## mathmath333 one year ago quadratic equation

1. MrNood

did you miss an x out of the second term?

2. ganeshie8

are you sure there isn't a "x" missing in the middle term ?

3. mathmath333

\large \color{black}{\begin{align} &\normalsize \text{If the roots of the equation }\hspace{.33em}\\~\\ &a(b-c)x^2+b(c-a)x+c(a-b)=0 \hspace{.33em}\\~\\ &\normalsize \text{are equal , then }\ a,b,c \ \text{are in} \hspace{.33em}\\~\\ &a.)\ AP \hspace{.33em}\\~\\ &b.)\ GP \hspace{.33em}\\~\\ &c.)\ HP \hspace{.33em}\\~\\ &d.)\ \normalsize \text{cannot be determined} \hspace{.33em}\\~\\ \end{align}}

4. ganeshie8

you may simply set the discriminant equal to 0 and try to get a relation between a,b,c

5. MrNood

but the discriminant contains a,b & c and is only one equation not sure you can derive much from that b^2 = 4ac (but NOTE this refers to the standard quadratic form - NOT the abc in your equation))

6. mathmath333

i tried that and got \large \color{black}{\begin{align} b^2(a^2+c^2)-2abc(a+c-2b)=0 \hspace{.33em}\\~\\ \end{align}}

7. mathmath333

answer given is $$c.)$$

8. mathmath333

so i have to show \large \color{black}{\begin{align} &b^2(a^2+c^2)-2abc(a+c-2b)=0\hspace{.33em}\\~\\ &\Longleftrightarrow\hspace{.33em}\\~\\ &\dfrac{2}{b}=\dfrac{1}{a}+\dfrac{1}{c} \hspace{.33em}\\~\\ \end{align}}

9. amoodarya

hint : if a+b+c=0 in standard $ax^2+bx+c=0 \\x_1=1 ,x_2=\frac{c}{a}$ in your case sum of coefficient is =0 a(b−c)+b(c−a)+c(a−b)=ab-ac +bc -ab +ac -bc =0 can you go on ?

» **RECORDED DATA**
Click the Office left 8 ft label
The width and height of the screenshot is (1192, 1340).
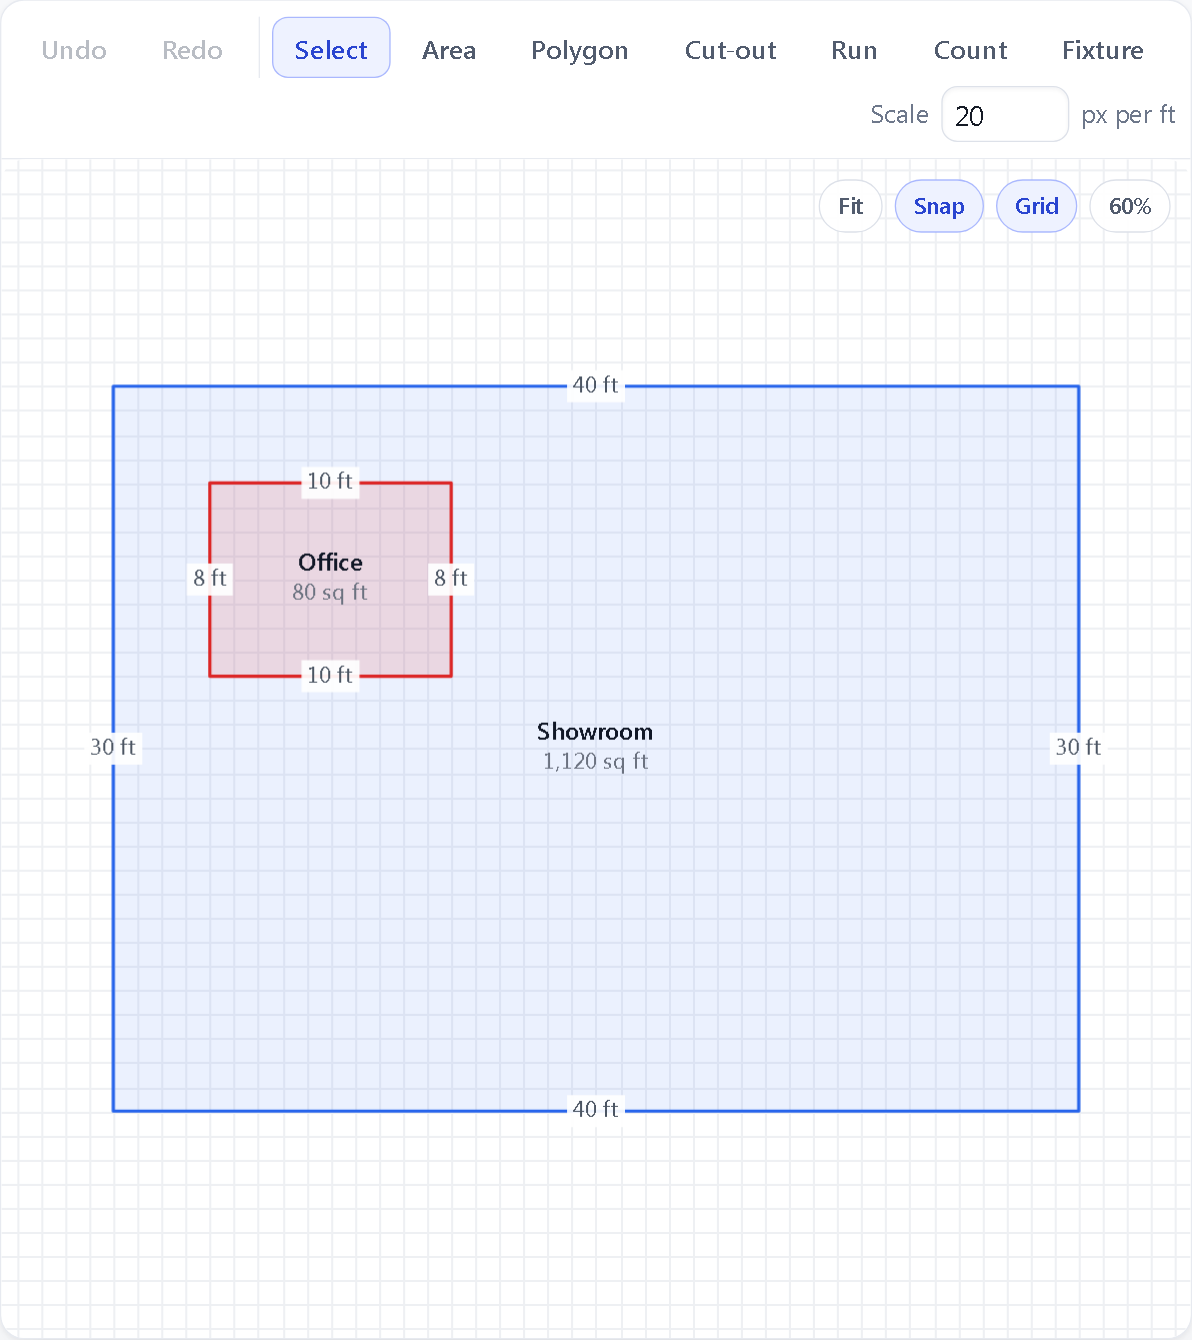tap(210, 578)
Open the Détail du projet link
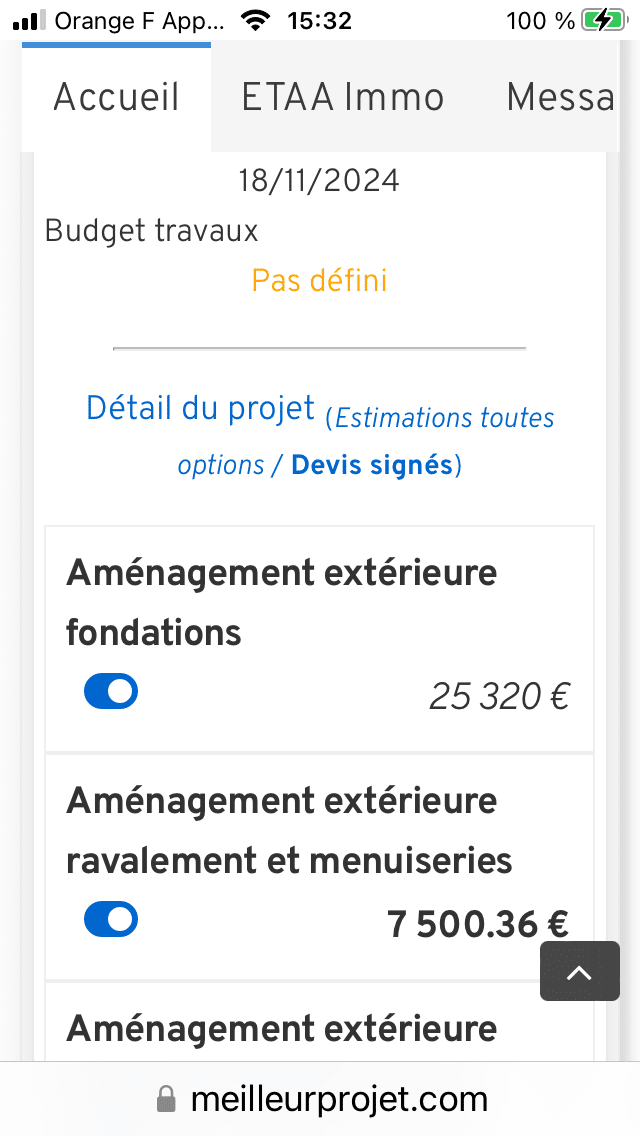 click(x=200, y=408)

» **YOUR INSTRUCTIONS**
Transcribe the quadratic equation thread between "## mathmath333 one" and "middle term ?", inclusive. None of the items is required for what comes next.

» **WRITTEN ANSWER**
## mathmath333 one year ago quadratic equation

1. MrNood

did you miss an x out of the second term?

2. ganeshie8

are you sure there isn't a "x" missing in the middle term ?